:: Task instructions ::
Lines in the data below that contain the word "under" are to be copied.

:: Stored data ::
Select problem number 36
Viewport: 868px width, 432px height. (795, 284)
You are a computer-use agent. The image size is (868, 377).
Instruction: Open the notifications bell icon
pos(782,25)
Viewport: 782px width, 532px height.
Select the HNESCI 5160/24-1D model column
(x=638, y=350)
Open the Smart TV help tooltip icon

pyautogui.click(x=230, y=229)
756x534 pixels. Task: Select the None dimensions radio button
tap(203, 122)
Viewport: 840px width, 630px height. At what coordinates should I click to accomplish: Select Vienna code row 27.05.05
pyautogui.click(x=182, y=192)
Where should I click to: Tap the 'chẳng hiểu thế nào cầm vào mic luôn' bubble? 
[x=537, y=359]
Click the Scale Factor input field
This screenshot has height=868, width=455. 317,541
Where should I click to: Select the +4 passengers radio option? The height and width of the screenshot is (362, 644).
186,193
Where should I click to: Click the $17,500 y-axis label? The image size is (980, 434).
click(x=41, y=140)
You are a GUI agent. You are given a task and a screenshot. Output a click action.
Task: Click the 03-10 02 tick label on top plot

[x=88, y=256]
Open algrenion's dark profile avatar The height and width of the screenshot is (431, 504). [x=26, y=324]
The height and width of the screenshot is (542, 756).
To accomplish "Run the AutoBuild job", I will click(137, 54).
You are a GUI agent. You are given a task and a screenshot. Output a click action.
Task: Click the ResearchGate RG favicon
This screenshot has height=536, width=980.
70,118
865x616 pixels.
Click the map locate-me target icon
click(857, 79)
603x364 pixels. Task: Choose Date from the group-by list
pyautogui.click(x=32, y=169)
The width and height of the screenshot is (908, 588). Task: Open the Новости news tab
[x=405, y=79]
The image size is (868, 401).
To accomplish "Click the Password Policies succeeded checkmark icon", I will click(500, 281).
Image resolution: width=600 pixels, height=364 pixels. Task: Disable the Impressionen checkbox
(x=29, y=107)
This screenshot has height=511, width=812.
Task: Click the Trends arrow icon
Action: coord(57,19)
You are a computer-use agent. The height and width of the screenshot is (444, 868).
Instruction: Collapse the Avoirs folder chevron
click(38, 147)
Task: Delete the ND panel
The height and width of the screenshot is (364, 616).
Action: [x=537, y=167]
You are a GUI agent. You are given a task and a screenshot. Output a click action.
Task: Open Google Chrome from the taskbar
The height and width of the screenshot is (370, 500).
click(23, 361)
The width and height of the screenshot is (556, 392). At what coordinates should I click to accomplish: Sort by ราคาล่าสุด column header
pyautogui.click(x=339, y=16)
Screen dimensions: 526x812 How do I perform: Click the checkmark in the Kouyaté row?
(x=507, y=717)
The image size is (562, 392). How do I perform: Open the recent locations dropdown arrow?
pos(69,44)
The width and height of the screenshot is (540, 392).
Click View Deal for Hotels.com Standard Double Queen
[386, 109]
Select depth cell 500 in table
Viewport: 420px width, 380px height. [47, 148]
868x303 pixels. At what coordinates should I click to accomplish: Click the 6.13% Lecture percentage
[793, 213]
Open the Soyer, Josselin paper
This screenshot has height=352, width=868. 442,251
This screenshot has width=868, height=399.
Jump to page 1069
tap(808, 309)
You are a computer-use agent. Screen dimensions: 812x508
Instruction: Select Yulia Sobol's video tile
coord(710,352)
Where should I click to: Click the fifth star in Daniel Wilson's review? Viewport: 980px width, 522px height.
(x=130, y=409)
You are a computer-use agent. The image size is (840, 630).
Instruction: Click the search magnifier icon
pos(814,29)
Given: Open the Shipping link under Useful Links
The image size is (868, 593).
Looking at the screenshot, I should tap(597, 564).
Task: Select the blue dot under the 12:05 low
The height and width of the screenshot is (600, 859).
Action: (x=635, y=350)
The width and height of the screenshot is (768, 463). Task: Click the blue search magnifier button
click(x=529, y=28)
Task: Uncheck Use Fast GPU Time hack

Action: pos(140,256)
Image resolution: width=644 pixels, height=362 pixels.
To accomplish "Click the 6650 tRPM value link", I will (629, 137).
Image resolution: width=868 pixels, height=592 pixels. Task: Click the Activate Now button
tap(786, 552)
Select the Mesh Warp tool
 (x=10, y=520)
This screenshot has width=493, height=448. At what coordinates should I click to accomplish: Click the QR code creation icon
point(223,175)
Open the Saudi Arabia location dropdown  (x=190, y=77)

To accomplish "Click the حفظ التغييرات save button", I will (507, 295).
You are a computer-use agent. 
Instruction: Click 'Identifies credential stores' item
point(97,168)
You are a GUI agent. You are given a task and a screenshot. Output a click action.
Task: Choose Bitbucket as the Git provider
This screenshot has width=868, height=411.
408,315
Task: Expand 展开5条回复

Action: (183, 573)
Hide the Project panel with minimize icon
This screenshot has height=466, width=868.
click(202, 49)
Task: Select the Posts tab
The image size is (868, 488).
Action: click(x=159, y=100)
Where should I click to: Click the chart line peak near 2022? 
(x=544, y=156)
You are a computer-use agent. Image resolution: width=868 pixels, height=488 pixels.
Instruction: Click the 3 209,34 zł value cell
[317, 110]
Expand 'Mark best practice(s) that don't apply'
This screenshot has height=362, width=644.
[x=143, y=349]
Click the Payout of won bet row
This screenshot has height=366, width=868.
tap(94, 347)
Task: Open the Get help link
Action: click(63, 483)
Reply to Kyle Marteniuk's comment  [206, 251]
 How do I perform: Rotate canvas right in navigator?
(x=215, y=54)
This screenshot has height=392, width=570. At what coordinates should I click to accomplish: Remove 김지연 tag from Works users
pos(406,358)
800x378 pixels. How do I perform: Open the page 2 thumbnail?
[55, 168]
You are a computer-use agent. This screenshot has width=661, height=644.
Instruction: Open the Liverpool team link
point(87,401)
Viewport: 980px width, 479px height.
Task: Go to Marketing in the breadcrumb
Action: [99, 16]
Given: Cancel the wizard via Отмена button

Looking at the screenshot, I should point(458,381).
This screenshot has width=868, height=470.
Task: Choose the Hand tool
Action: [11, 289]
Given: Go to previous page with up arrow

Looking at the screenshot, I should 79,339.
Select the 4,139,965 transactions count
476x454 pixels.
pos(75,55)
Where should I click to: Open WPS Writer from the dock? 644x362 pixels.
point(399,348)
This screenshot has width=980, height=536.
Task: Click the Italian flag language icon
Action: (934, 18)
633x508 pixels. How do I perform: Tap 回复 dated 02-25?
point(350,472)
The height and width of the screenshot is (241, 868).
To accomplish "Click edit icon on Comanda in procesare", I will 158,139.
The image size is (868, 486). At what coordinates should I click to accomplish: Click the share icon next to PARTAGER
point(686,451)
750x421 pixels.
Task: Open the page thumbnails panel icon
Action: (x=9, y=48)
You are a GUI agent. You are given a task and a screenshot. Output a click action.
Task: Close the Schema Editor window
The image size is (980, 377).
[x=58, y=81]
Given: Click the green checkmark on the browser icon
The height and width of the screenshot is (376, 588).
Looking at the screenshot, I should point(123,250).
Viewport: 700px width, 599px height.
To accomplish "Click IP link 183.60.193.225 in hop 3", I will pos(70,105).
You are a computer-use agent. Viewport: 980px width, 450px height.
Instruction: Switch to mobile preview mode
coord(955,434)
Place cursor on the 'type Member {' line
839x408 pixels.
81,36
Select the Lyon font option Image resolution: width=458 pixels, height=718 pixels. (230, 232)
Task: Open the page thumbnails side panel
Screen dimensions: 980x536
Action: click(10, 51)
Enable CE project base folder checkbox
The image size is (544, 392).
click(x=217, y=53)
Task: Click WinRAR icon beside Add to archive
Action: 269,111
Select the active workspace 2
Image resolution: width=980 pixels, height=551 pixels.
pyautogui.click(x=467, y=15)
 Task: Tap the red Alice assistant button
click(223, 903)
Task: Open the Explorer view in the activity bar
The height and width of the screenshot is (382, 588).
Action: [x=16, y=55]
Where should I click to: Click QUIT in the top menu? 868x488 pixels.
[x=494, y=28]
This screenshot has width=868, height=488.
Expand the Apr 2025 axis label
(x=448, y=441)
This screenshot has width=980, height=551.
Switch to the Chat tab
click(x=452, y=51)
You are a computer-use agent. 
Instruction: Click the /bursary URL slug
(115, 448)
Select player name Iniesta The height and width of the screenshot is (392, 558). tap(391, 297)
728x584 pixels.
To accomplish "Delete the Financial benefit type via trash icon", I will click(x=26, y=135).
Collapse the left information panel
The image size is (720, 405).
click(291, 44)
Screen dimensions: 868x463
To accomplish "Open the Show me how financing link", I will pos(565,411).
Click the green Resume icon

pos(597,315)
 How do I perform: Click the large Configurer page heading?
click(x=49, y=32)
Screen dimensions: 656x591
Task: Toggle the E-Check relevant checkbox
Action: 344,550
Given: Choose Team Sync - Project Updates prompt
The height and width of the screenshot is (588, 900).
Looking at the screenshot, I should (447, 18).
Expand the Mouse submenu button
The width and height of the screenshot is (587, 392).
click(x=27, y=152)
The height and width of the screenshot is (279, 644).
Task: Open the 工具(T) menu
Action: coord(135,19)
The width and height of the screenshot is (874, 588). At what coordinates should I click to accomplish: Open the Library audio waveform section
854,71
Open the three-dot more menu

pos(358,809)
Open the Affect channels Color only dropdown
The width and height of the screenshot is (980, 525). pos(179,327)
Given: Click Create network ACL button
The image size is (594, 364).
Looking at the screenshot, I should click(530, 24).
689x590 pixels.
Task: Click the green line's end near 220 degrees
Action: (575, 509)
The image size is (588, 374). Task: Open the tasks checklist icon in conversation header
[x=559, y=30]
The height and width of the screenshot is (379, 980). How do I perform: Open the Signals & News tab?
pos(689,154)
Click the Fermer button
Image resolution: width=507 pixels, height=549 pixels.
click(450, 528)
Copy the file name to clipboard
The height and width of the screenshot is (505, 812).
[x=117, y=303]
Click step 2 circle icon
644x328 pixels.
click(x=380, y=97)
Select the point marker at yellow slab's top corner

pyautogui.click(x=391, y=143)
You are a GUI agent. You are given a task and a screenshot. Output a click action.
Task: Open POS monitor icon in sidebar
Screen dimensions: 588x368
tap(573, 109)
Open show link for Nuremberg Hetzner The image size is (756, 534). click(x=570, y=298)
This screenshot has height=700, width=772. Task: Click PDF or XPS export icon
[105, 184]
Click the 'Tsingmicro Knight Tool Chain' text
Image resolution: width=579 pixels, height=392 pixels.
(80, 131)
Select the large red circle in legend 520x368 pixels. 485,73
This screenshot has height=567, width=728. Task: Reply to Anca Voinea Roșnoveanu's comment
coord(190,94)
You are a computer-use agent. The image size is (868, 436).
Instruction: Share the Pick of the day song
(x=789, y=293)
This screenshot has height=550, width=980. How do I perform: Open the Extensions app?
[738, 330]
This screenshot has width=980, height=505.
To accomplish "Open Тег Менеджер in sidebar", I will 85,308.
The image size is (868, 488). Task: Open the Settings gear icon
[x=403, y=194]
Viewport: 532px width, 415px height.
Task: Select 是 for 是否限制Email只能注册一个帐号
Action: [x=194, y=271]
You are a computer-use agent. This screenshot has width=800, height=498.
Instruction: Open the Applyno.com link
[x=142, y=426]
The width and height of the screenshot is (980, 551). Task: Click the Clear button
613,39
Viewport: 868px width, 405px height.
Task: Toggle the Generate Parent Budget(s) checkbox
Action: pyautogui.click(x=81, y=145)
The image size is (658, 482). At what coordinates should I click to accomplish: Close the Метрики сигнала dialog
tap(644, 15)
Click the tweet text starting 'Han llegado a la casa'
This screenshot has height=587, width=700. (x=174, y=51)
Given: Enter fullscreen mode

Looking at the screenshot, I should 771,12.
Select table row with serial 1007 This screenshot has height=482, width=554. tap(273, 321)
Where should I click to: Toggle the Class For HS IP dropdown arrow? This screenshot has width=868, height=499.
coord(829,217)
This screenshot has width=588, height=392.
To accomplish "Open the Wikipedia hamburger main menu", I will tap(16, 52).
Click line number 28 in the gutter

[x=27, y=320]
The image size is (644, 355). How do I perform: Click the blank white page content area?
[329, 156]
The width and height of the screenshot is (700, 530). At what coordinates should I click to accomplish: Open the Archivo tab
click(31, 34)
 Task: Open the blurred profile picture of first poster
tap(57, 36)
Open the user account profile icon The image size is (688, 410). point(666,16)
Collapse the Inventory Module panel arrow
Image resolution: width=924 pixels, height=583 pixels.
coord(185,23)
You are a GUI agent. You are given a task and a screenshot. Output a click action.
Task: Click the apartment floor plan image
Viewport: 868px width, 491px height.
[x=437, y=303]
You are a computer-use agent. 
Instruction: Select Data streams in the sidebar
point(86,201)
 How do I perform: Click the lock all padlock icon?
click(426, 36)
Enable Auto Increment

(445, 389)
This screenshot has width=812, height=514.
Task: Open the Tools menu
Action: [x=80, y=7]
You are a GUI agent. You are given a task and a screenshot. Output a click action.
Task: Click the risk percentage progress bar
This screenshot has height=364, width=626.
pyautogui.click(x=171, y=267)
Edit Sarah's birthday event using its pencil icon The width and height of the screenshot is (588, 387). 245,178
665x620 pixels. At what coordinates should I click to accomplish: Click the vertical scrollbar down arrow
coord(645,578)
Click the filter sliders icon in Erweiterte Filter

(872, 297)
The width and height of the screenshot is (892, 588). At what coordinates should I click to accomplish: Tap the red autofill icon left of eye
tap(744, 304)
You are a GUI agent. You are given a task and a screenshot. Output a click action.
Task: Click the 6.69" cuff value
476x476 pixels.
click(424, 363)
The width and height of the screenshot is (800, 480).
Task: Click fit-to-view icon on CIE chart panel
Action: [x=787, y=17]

:: Written reply ::
Given: Open the Shipping link under Useful Links
Task: Select the blue dot under the 12:05 low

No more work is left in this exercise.